Numerous Church Fires Here

Milwaukee County has recorded a number of church fires, among them several in which the buildings have been destroyed. The list includes:

Spring Street Methodist destroyed July 4, 1861
Holland Presbyterian destroyed in 1871
St. James Episcopal
839 W. Wisconsin av. destroyed Dec. 30, 1872
Immanuel Presbyterian
1100 N. Astor st. badly damaged in the '80s (see below)
St. Lawrence Catholic Church
S. Layton blvd. and
W. Orchard st. destroyed about 1905
First Church of Christ Scientist damaged a week before it was
1451 N. Prospect av. opened 1908
St. Stephen's Catholic Church
Howel rd. destroyed in 1926

Lesser fires have occurred at:

Congregation Anshe Sfard
1134 W. Garfield av.
Sacred Heart Catholic church
N. Seventh and W. Galena sts.
Emmaus Lutheran church
2800 N. Twenty-third st.
St Vincent de Paul's Catholic church
S. Twenty-first and W. Mitchell sts
St. Stephen's Episcopal church
N. Twenty-seventh st.

Additional Fires not listed in Newspapers

Spring Street Methodist
Fire destroyed the church on January 14, 1854 (second building)

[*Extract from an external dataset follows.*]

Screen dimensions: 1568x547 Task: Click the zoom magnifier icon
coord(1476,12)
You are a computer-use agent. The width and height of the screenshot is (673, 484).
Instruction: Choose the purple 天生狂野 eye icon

Ashbury Methodist Episcopal
In Spring of 1857, Church building is destroyed by fire.
From History of Milwaukee County 1881


Source: The New York Times, New York, NY 1 Jan 1888

MILWAUKEE, Dec. 31.---Immanuel Presbyterian Church, one of the finest edifices in this city, was destroyed by fire at an early hour this morning. Nothing but the bare stone walls are left. Loss, $100,000; insurance, $85,000. The building was erected in 1873 at a cost of $200,000. The organ was valued at $13,000. A fierce blizzard was raging at the time, and it was with the greatest difficulty that the fire engines reached the scene. The Arion Club and Cecelian Choir rendered Handel's oratorio, "The Messiah," before a large audience at the church last evening, and it is believed that the fire was caused by overtaxing one of the furnaces, of which there were four, in order to heat the great building. A policeman discovered the flames bursting from one of the windows shortly after 3:30 and gave the alarm promptly, but the fire had evidently been burning for hours before it was discovered, and the building was soon a mass of flames from the basement to the battlements of the tall stone tower. The entire city was brilliantly illuminated, the northern portion being enveloped in a shower of sparks and firebrands. The building was constructed of gray rock-faced stone. Its form was quadrilateral, with transept and tower on either side, and entrance between the towers. The roofs were abrupt and covered with slate. The largest tower rose 147 feet. Besides the magnificent organ, the church contained a number of costly stained-glass windows and a massive and elaborately-carved pulpit.